Contact information ( * required )
"A beach may have a temporary swim ban due to high bacteria counts," said the health department's executive director, Tony Beltran. "High bacteria counts can be caused by stormwater runoff, sewage overflow, nearby septic failure and large quantities of droppings from geese or gulls. While beach closings in Lake County are a relatively infrequent occurrence, it is still best to check before you head to your favorite beach."
Throughout the summer, the health department samples 12 beaches along Lake Michigan four days per week. The web page is updated daily by 10 a.m. These beaches include:
• North Point Marina Beach, Winthrop Harbor;
• Illinois Beach State Park North Beach, Zion;
• Illinois Beach State Park South Beach, Zion;
• Illinois Beach State Park Resort Beach, Zion;
• Waukegan North Beach, Waukegan;
• Waukegan South Beach, Waukegan;
• Lake Bluff Dog Beach, Lake Bluff;
• Lake Bluff Sunrise Beach, Lake Bluff;
• Forest Park Beach, Lake Forest
•Moraine Dog Beach, Highland Park;
• Park Avenue Beach, Highland Park;
• Rosewood Beach, Highland Park.
The health department tests the water samples for E. coli bacteria, which are found in the intestines of almost all warm-blooded animals. While not all strains of E. coli are the same, certain strains can make humans sick if ingested in high enough concentrations. E. coli also serves as an indicator that other potentially harmful pathogens may be present.

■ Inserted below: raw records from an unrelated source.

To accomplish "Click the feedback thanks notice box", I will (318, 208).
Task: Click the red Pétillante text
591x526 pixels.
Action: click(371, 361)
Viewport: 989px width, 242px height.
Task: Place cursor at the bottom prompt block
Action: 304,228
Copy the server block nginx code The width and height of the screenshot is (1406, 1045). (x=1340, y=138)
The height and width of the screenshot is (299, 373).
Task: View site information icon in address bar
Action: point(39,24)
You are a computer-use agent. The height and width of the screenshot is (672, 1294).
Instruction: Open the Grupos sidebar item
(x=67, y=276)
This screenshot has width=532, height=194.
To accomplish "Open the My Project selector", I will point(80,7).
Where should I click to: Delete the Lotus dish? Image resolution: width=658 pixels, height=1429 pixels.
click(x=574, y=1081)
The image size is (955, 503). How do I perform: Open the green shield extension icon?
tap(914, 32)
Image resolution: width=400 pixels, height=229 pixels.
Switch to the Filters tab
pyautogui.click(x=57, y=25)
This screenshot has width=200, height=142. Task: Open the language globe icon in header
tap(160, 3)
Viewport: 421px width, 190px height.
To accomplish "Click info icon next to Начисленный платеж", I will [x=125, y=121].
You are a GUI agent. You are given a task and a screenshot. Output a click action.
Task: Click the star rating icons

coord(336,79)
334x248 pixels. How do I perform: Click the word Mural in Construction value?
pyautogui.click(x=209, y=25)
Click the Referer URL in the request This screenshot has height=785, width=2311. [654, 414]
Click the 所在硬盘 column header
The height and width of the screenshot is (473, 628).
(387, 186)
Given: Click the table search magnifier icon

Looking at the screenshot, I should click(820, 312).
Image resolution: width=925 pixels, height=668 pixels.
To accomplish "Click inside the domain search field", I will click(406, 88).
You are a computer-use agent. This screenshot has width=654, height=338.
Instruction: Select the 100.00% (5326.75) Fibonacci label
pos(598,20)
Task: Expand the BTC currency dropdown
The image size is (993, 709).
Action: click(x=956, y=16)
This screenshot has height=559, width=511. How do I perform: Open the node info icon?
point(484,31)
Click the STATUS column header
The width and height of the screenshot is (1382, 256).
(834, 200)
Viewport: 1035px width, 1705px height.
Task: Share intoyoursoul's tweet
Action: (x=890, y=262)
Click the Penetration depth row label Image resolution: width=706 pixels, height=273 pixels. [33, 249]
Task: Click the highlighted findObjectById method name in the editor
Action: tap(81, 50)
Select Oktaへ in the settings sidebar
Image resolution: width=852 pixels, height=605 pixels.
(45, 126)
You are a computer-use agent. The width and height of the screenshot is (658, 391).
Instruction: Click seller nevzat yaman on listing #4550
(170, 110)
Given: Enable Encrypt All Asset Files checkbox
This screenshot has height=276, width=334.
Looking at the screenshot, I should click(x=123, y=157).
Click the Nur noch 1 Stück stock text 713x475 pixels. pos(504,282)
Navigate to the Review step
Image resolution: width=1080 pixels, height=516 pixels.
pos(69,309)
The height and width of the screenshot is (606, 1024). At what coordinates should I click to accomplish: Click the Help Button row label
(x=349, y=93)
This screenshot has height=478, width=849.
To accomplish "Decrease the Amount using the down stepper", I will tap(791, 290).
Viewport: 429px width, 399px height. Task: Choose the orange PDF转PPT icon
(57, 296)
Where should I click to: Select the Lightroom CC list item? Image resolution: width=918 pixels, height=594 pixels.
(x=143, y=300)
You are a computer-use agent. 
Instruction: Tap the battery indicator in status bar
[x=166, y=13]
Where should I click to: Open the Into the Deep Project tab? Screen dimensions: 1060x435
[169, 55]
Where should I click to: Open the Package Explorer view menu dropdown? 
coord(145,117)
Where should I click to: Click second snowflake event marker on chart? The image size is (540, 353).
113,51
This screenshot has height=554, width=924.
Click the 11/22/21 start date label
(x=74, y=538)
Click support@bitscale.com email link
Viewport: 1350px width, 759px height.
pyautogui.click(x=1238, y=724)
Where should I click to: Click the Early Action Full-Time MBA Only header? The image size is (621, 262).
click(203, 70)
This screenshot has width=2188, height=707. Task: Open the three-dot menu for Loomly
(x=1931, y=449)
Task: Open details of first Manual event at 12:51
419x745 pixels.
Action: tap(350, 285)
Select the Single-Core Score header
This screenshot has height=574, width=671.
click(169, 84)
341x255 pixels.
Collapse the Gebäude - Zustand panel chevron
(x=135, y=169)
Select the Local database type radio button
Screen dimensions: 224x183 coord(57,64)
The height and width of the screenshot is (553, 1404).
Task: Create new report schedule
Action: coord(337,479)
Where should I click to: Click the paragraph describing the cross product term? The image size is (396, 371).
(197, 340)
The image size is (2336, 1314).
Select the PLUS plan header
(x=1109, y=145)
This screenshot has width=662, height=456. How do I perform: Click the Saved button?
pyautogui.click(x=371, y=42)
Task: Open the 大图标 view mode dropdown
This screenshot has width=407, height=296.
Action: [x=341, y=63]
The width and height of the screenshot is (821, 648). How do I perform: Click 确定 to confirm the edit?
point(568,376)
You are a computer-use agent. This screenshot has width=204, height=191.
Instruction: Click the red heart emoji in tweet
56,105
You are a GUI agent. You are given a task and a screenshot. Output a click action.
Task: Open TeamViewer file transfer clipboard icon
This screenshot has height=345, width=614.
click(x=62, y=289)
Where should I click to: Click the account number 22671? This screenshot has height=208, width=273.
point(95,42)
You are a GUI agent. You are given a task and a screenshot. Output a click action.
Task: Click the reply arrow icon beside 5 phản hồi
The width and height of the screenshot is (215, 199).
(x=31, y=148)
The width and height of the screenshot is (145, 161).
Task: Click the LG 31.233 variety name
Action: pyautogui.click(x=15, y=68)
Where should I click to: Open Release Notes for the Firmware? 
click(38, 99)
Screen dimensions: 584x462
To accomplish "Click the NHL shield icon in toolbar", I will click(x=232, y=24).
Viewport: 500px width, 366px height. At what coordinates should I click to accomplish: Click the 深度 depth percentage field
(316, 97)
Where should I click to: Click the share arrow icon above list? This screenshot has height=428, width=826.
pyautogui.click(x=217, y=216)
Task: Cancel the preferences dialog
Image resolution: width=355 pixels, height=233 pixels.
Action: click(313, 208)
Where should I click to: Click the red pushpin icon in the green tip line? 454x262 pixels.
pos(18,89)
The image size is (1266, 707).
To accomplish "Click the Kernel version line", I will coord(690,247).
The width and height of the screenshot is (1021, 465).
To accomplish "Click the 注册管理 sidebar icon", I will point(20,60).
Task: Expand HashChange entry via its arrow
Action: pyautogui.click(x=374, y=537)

If water samples come back high for E. coli (235 E. coli/100 mL), the beach manager is notified and a sign is posted indicating the swim ban.
Rainfall also washes pollutants toward the lake and can lead to elevated bacteria levels in the water. Therefore, the health department advises residents to avoid swimming after a large rain event.
Swimming-related illnesses are typically minor. The most common illness is gastroenteritis, which causes flu-like symptoms that typically develop one to two days after exposure.
Other minor illnesses include ear, eye, nose and throat infections. Skin parasites such as ringworm and schistosomiasis (swimmers itch) can be transmitted in areas of water degradation.
Although there are many serious illnesses transmitted through water, swimmers in the United States are rarely exposed to these diseases.
The health department also monitors licensed beaches on inland lakes, including the Chain O' Lakes. For more information on beach monitoring, call the health department's Environmental Services at (847) 377-8030.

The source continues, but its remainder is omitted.